Love the video. Especially the keyboard with the key caps flying around!

Posted by:

FRANCIS REILLY
10 Mar 2018

Great one Jim,I couldn't stop laughing for 5 mins.Until I remembered how much I hate her and her ilk.

Posted by:

FRANCIS REILLY
10 Mar 2018

Great one Jim,I couldn't stop laughing for 5 mins.Until I remembered how much I hate her and her ilk.

Posted by:

Herb
12 Mar 2018

Someday I hope someone parts the curtain for me so I can see what I'm missing. Why does it take multiple 'writes' of data over previously used HDD space, to wipe it clean? Ignoring the randomness of disk utilization, consider this: You have a 1MB picture of Mt. Rushmore on your HDD. You delete it and then overwrite the residual bits with a 1MB picture of migrating animals on an African plain.

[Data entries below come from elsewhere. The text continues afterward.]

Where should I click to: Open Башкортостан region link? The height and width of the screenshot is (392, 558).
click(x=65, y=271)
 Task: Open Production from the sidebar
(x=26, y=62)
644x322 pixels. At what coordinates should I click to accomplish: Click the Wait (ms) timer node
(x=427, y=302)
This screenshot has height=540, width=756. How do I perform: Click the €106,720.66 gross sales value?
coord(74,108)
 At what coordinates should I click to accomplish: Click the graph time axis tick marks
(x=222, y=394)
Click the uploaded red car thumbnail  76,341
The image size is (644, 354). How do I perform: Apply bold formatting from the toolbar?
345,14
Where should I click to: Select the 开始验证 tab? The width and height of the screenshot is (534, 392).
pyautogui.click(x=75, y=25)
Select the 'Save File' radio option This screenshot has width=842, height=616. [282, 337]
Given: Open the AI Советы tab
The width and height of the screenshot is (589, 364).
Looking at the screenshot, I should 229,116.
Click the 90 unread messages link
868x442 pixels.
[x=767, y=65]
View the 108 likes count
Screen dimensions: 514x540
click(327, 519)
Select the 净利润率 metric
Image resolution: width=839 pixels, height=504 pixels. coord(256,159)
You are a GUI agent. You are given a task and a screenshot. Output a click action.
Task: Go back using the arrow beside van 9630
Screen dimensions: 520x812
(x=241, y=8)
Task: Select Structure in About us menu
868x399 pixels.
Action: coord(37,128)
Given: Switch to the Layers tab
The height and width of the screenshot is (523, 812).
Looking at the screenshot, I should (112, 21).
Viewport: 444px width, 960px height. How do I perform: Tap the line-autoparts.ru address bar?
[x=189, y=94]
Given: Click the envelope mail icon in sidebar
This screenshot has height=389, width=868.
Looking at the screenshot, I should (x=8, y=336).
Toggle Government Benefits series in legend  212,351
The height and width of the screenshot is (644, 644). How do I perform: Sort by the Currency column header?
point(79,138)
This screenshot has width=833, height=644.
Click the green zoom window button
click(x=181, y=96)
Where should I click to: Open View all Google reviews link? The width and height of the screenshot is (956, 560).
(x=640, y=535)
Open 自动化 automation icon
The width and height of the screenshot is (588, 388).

Is it really reasonable to expect some 'expert' could get access to the drive and find the picture of Mt. Rushmore? (I realize there is no guarantee the new picture would be assigned the same physical space on the drive, but for the purposes of my question let's assume it did.) So, then, if you deleted stuff you didn't want, defragged what remained, then copied multiple gigabytes of pictures onto the drive (total GBs equaling at least what you deleted), wouldn't that make life extremely difficult for someone trying to recover deleted data? If everything was overwritten with new pictures, how could anything old be recovered? If the old data was still there, wouldn't the new pictures be corrupted? What am I missing?

Posted by:

HA
13 Mar 2018

I sneak into the nearest nuclear power plant and drop my old hard drives into the fission reactor.

Posted by:

RD
13 Mar 2018

That's nothing!
I slingshot my old hard drives covered with crazy glue at a SpaceX rocket launch, and they end up in earth orbit.

Posted by:

Herb
13 Mar 2018

Hey - RD - how did the hard drive get out of the slingshot?? LOL

Posted by:

ni
13 Mar 2018

I always secure erase my hard drive. If i use it to install windows I let windows do the format. It seem to help with speed.

Posted by:

BobD
12 Oct 2019

To Herb, 12 March
Over-writing might not destroy the old bits. For instance, the new bits might be shifted relative to the old bits. Or the new bits, mixed with the old bits, might produce a different, recognizable, electric pulse as they whiz by the read sensors. Over-writing several times would very likely jumble the remnant info enough to make it useless.